◆ ACTIVITY
I would like you to print all the records below exactly as they are.

◆ EXTRACTED ENTRIES
┏━━

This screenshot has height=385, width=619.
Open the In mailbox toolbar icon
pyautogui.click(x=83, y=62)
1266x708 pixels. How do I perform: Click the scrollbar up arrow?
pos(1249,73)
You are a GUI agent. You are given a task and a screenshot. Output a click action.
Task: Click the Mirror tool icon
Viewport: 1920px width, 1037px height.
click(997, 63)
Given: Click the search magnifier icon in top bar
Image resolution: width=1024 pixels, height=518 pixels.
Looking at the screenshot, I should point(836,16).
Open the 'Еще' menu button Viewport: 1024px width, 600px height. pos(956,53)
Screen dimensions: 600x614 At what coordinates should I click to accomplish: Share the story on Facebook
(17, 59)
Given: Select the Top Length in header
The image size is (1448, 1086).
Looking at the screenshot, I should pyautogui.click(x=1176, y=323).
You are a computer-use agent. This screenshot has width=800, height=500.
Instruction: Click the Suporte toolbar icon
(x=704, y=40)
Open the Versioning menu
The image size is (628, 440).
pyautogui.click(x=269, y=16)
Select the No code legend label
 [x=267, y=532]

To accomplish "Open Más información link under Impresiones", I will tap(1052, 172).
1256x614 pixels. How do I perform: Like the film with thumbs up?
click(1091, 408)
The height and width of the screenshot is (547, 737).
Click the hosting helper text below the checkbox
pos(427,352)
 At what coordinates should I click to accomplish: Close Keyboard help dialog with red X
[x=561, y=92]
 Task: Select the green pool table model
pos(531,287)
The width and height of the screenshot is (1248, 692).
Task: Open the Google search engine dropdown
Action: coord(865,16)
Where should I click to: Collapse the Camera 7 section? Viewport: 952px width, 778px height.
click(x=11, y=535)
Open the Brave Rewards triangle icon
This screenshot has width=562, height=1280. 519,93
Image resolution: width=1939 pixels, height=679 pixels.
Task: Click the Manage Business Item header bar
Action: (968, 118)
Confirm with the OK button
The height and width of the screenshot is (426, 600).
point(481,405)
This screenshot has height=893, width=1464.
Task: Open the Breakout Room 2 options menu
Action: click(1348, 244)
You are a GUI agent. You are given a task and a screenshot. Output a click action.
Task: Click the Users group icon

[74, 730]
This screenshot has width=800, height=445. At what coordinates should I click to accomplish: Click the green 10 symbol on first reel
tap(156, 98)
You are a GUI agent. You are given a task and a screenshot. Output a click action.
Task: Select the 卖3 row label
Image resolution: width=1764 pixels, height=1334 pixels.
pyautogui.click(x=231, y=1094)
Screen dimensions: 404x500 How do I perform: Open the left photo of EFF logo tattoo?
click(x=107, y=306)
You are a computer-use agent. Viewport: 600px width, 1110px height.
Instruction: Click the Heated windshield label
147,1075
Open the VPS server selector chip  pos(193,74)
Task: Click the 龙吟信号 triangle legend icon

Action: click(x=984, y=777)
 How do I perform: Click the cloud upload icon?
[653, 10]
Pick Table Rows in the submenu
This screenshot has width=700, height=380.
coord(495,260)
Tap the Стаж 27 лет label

┗━━

◆ OUTPUT FOR THIS EXERCISE
This screenshot has height=385, width=619.
Open the In mailbox toolbar icon
pyautogui.click(x=83, y=62)
1266x708 pixels. How do I perform: Click the scrollbar up arrow?
pos(1249,73)
You are a GUI agent. You are given a task and a screenshot. Output a click action.
Task: Click the Mirror tool icon
Viewport: 1920px width, 1037px height.
click(997, 63)
Given: Click the search magnifier icon in top bar
Image resolution: width=1024 pixels, height=518 pixels.
Looking at the screenshot, I should point(836,16).
Open the 'Еще' menu button Viewport: 1024px width, 600px height. pos(956,53)
Screen dimensions: 600x614 At what coordinates should I click to accomplish: Share the story on Facebook
(17, 59)
Given: Select the Top Length in header
The image size is (1448, 1086).
Looking at the screenshot, I should pyautogui.click(x=1176, y=323).
You are a computer-use agent. This screenshot has width=800, height=500.
Instruction: Click the Suporte toolbar icon
(x=704, y=40)
Open the Versioning menu
The image size is (628, 440).
pyautogui.click(x=269, y=16)
Select the No code legend label
 [x=267, y=532]

To accomplish "Open Más información link under Impresiones", I will tap(1052, 172).
1256x614 pixels. How do I perform: Like the film with thumbs up?
click(1091, 408)
The height and width of the screenshot is (547, 737).
Click the hosting helper text below the checkbox
pos(427,352)
 At what coordinates should I click to accomplish: Close Keyboard help dialog with red X
[x=561, y=92]
 Task: Select the green pool table model
pos(531,287)
The width and height of the screenshot is (1248, 692).
Task: Open the Google search engine dropdown
Action: coord(865,16)
Where should I click to: Collapse the Camera 7 section? Viewport: 952px width, 778px height.
click(x=11, y=535)
Open the Brave Rewards triangle icon
This screenshot has width=562, height=1280. 519,93
Image resolution: width=1939 pixels, height=679 pixels.
Task: Click the Manage Business Item header bar
Action: (968, 118)
Confirm with the OK button
The height and width of the screenshot is (426, 600).
point(481,405)
This screenshot has height=893, width=1464.
Task: Open the Breakout Room 2 options menu
Action: click(1348, 244)
You are a GUI agent. You are given a task and a screenshot. Output a click action.
Task: Click the Users group icon

[74, 730]
This screenshot has width=800, height=445. At what coordinates should I click to accomplish: Click the green 10 symbol on first reel
tap(156, 98)
You are a GUI agent. You are given a task and a screenshot. Output a click action.
Task: Select the 卖3 row label
Image resolution: width=1764 pixels, height=1334 pixels.
pyautogui.click(x=231, y=1094)
Screen dimensions: 404x500 How do I perform: Open the left photo of EFF logo tattoo?
click(x=107, y=306)
You are a computer-use agent. Viewport: 600px width, 1110px height.
Instruction: Click the Heated windshield label
147,1075
Open the VPS server selector chip  pos(193,74)
Task: Click the 龙吟信号 triangle legend icon

Action: click(x=984, y=777)
 How do I perform: Click the cloud upload icon?
[653, 10]
Pick Table Rows in the submenu
This screenshot has width=700, height=380.
coord(495,260)
Tap the Стаж 27 лет label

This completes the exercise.